Many of the portraits included in the exhibition reflect how El Rayess’s travels to West Africa, particularly Senegal from the late 1940s to the 1950s, were key influences on his early work. A series of compositions illustrate the modes of abstraction explored by the artist after moving to the United States and then back to Mexico.
Untitled work by Aref El Rayess in mixed media on masonite.
The exhibition illustrates El Rayess’ eclectic work in different mediums throughout his 57-year long career and how his travels through Africa, France, Italy, the United States and Saudi Arabia influenced his work.
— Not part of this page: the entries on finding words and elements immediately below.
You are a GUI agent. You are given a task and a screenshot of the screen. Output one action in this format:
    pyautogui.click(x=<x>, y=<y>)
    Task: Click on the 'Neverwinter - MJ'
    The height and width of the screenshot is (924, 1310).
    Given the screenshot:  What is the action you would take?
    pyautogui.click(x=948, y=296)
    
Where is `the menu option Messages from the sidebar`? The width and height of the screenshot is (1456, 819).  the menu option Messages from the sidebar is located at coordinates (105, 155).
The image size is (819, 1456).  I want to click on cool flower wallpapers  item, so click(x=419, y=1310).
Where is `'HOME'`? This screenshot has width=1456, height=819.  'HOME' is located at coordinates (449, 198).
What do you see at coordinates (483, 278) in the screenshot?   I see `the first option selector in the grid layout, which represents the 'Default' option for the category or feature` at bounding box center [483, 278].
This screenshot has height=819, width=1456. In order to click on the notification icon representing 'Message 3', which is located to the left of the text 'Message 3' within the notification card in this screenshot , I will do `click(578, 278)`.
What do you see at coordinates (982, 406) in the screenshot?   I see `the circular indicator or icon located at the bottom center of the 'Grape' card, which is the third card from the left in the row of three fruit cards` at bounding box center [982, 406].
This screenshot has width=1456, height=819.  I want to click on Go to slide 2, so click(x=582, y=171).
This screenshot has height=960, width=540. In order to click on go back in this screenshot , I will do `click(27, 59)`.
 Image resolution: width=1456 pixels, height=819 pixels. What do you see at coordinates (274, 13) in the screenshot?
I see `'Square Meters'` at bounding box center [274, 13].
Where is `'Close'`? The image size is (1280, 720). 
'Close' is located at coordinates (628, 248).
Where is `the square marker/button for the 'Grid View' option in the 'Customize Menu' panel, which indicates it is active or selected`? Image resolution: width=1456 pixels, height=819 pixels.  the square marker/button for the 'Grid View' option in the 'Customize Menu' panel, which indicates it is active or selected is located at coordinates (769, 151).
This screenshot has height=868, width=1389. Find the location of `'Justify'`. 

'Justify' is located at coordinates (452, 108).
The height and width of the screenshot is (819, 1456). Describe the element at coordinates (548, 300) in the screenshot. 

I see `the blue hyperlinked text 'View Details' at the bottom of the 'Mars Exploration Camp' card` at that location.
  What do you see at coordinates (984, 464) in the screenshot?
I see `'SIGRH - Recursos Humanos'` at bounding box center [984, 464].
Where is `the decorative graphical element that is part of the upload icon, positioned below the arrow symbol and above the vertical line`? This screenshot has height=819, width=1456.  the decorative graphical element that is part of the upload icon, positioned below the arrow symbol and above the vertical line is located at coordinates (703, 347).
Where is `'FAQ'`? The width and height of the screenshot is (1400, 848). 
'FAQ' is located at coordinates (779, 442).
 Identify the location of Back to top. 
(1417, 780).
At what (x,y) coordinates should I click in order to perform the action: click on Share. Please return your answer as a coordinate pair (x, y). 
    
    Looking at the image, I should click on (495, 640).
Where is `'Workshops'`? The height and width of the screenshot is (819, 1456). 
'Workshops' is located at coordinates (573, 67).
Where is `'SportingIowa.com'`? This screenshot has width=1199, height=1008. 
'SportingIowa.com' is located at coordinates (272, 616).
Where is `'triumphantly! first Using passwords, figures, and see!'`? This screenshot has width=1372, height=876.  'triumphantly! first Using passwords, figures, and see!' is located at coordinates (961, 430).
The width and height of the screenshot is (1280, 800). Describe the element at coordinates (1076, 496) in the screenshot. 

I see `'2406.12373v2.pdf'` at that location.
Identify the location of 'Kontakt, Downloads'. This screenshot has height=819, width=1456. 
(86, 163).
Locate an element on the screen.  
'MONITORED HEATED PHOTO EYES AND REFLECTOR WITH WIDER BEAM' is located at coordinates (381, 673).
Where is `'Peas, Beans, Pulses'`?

A deeply political artist, the strength of his conviction is found in the paintings of the 1960s from his stay in Italy which denounce the brutality of the Algerian war of independence. Perhaps nowhere is this more evident than in his Blood and Freedom series, painted shortly after the Arab defeat in the Arab-Israeli Six Day War of June 1967.
Works from this series are included in the exhibition along with later works from the 1970s and large-scale collages from the 1990s that demonstrate the artist’s ongoing interest in the political, social and cultural conditions of the Arab world.
He was a prolific artist, best known as a painter; he also practices engraving, sculpture and tapestry. One of his tapestries, The Signs of Cadmus, is part of the collection of the UNESCO Palace in Paris.
His work focuses on human beings and their relationship to nature and history. In the 1960s, his paintings evolved around Man and the Third World and with the outbreak of the Lebanese civil war, El Rayess was among the artists who interpreted the tragic events in art.
Staying in Algiers, in 1976 he produced a series of engravings entitled Le chemin de la paix. He also develops a practice of abstract sculpture.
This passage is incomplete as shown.